[Stored data entries]

-------------------------

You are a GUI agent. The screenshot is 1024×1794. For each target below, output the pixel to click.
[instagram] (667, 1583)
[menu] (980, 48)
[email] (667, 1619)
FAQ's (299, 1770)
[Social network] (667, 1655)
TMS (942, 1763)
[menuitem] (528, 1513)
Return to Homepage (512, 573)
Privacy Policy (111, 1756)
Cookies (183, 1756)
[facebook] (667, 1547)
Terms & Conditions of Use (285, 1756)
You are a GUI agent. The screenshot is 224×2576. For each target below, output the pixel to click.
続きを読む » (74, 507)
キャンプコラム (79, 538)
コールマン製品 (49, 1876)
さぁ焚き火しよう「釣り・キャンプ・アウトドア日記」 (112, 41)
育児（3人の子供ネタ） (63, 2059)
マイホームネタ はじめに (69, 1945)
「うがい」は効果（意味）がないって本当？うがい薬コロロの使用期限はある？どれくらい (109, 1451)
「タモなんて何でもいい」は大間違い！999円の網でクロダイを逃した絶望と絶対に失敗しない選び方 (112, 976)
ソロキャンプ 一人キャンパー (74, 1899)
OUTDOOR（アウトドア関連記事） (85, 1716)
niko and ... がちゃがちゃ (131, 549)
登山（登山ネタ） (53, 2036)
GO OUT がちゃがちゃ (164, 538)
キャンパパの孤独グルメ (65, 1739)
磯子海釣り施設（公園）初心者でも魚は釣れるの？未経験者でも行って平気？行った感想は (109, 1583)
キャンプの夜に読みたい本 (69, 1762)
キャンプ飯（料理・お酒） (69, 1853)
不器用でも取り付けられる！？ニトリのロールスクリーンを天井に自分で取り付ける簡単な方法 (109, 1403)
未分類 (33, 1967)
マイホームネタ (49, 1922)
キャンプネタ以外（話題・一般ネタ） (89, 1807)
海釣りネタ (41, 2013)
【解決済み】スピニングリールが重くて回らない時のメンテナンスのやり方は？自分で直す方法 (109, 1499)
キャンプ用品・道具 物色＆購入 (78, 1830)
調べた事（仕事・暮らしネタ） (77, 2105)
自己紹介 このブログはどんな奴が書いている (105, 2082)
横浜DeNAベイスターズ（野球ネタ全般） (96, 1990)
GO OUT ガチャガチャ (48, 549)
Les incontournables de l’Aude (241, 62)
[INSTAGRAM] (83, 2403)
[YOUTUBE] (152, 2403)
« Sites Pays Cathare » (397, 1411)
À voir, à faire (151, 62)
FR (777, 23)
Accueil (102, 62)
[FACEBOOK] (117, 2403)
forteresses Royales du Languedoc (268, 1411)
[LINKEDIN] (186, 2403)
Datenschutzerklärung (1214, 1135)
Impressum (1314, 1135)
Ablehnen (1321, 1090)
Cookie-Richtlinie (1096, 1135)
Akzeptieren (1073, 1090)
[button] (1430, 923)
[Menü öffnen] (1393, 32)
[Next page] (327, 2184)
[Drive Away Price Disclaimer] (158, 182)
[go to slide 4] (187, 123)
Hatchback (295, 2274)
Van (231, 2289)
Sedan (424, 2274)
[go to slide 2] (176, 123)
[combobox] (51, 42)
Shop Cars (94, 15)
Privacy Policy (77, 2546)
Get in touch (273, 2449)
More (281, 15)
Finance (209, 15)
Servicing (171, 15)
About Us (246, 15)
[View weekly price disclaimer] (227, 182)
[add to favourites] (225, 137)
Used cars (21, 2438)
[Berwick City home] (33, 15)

-------------------------

Task prompt »
The answer must be the line containing "自己紹介 このブログはどんな奴が書いている (105, 2082)" and every line after it to the end of the data, exactly as written.

Response box »
自己紹介 このブログはどんな奴が書いている (105, 2082)
横浜DeNAベイスターズ（野球ネタ全般） (96, 1990)
GO OUT ガチャガチャ (48, 549)
Les incontournables de l’Aude (241, 62)
[INSTAGRAM] (83, 2403)
[YOUTUBE] (152, 2403)
« Sites Pays Cathare » (397, 1411)
À voir, à faire (151, 62)
FR (777, 23)
Accueil (102, 62)
[FACEBOOK] (117, 2403)
forteresses Royales du Languedoc (268, 1411)
[LINKEDIN] (186, 2403)
Datenschutzerklärung (1214, 1135)
Impressum (1314, 1135)
Ablehnen (1321, 1090)
Cookie-Richtlinie (1096, 1135)
Akzeptieren (1073, 1090)
[button] (1430, 923)
[Menü öffnen] (1393, 32)
[Next page] (327, 2184)
[Drive Away Price Disclaimer] (158, 182)
[go to slide 4] (187, 123)
Hatchback (295, 2274)
Van (231, 2289)
Sedan (424, 2274)
[go to slide 2] (176, 123)
[combobox] (51, 42)
Shop Cars (94, 15)
Privacy Policy (77, 2546)
Get in touch (273, 2449)
More (281, 15)
Finance (209, 15)
Servicing (171, 15)
About Us (246, 15)
[View weekly price disclaimer] (227, 182)
[add to favourites] (225, 137)
Used cars (21, 2438)
[Berwick City home] (33, 15)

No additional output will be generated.